How To Build A $1,500 Gaming PC

Graphics, Finishing Up, Benchmarks results and Final Analysis

Graphics

All that's left is to install the graphics card. Begin by removing the screws holding down the 2nd and 3rd PCIe slot plates, which are accessible from the main chamber of the case (not on the exterior). Free the Zotac GeForce GTX 1080 AMP! graphics card from its packaging and peel off the protective stickers.

Lower the graphics card into position in the PCIe x16 slot closest to the processor, making sure the backplate tucks behind the motherboard properly and that the contacts are lined up. Apply pressure to insert the card into the slot. Replace the rear PCIe slot screws to secure the graphics card to the case and finish up by attaching the 6+2-pin PCIe power cable to the two 8-pin leads. You may need every bit of slack from the power cable to reach the connector.

Finishing Up

Now that all the components are installed, you just have to replace the PSU shroud by lowering it into the case guides (above the PSU) and sliding it towards the back of the chassis. Replace the thumb screw (on the rear panel of the case) that holds the shroud in place. Line up the left and right side panels with their respective guides in the case's edges and slide them towards the front of the case. Secure them with thumbscrews.

Connect your display, power plug, and peripherals to your new $1500 gaming rig (the Best $1500 PC Build) and enjoy!

Setup & Overclocking Tips

Make sure you download the latest BIOS and drivers from ASRock's website to ensure the best performance and compatibility. To update the BIOS, download and unzip the file on a different computer and place it on the root directory of a thumb drive. Place the USB storage into the Lobotomy and turn it on. Press F6 to access Instant Flash.

To overclock the Intel Core i7-6800K, we turned to ASRock's optimized CPU OC presets in the BIOS. Boot up the machine and press the F2 or DEL key to access the BIOS. Navigate to the OC Tweaker tab towards the top of the screen by clicking it with the mouse. Click on the Disabled box next to where it says "Load Optimized CPU OC Setting." A new menu will pop up with preset turbo boost frequencies. We selected the Turbo 4.0 GHz setting, but there may be room to push it further with the Deepcool Gammaxx 400 cooler.

To set the memory frequency and timings, click on the DRAM Configuration folder on the same OC Tweaker tab. This will bring you to a new page. Click on the box labeled Auto next to the Load XMP Setting bar. This will cause a pop up to appear. Click on XMP 2.0 Profile 1, then hit F10 to save the BIOS settings and exit.

Benchmark Results

The Intel Core i7-6800K is clocked at an all-core frequency of 4.0 GHz, and the 16GB (2 x 8GB) G.Skill Ripjaws V DDR4-2666 features CAS timings of 15-15-15-35. The Zotac GeForce GTX 1080 AMP! graphics card is factory-overclocked to a 1683 MHz base clock and a boost speed of 1822 MHz.

The 3DMark Fire Strike results portend gaming greatness, highlighted by high Physics scores across the gamut of Fire Stirke tests thanks to the Lobotomy's 6-core CPU. The Cinebench results also speak to the processor's higher core count, with multi-threaded performance that beats quad-core CPUs by about 200 points.

The storage test results are somewhat disheartening, with dismal sequential read performance and sequential write speeds similar to a standard HDD. The 4K random read and write IOPs make up for that somewhat, but this isn't a performance SSD by any means. It's still decidedly better (faster) than a traditional HDD for a main volume.
--------------------------------------------------
▶ Task instructions
A: According to the PC build guide, what base and boost clocks does the factory overclock give the Zotac GeForce GTX 1080 AMP! graphics card?
B: Carry the PC build guide forward from its last sentence.
The lines after this point have no connection to the PC build guide.

▶ Entries provided
--------------------------------------------------
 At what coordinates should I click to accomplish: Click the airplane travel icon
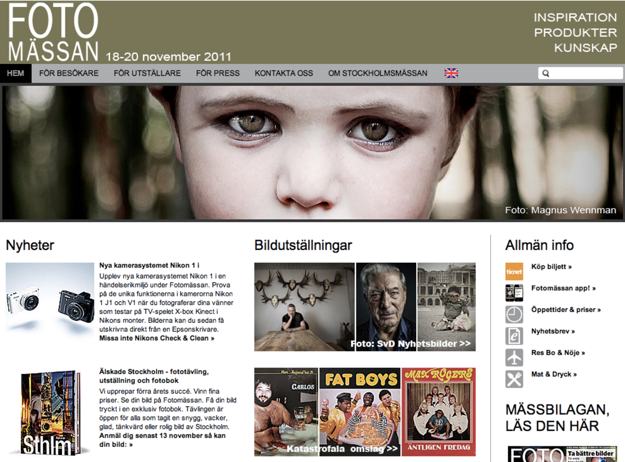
--------------------------------------------------
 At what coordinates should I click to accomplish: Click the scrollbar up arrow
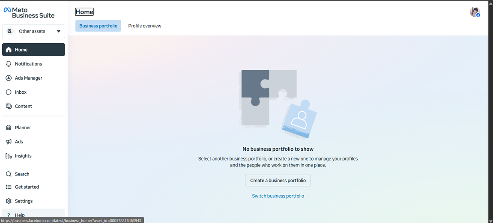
--------------------------------------------------
▶ Task answers
A: A 1683 MHz base clock and a boost speed of 1822 MHz.

B:
Memory bandwidth is similarly stunted, with the dual-channel kit of RAM not living up to the full potential of the X99's quad-channel controller, which results in lower total peak memory bandwidth in our single-threaded Sandra tests. The Lobotomy achieves lower-than-average scores (for a system with an SSD, 16GB of memory, a GTX 1080, and a 6-core Intel processor) in PCMark 8.

The memory and storage subsystems don't hold any weight in the gaming benchmarks, and the results are more on par with what you'd expect to see in a $1,500 PC Build. The Lobotomy achieves playable framerates at 2560 x 1440 in hardware-punishing games such as Rise of the Tomb RaiderGTAV, and Metro: Last Light Redux, and 4K can be achieved by backing off on some of the details and AA settings. There's no problem getting above 60 FPS in Bioshock Infinite at 4K, and DiRT Rally is quite playable (about 40 FPS) at the most demanding settings at 3840 x 2160.

Final Analysis

Our Best $1500 PC Build is the ground level budget point for an Intel Core i7-6800K and an Nvidia GeForce GTX 1080, placing its capabilities at the top of the enthusiast gaming heap. This rig goes by the name Lobotomy, a nod perhaps to the 16GB of G.Skill DDR4-2666 memory's dual channel operation, which discards the AsRock X99 Extreme4's quad-channel memory capabilities. We're sticklers for investing in the full potential of a platform, and would highly suggest going with both of the PC's proverbial frontal lobes (a quad-channel kit of RAM) in place of the suggested dual-channel configuration.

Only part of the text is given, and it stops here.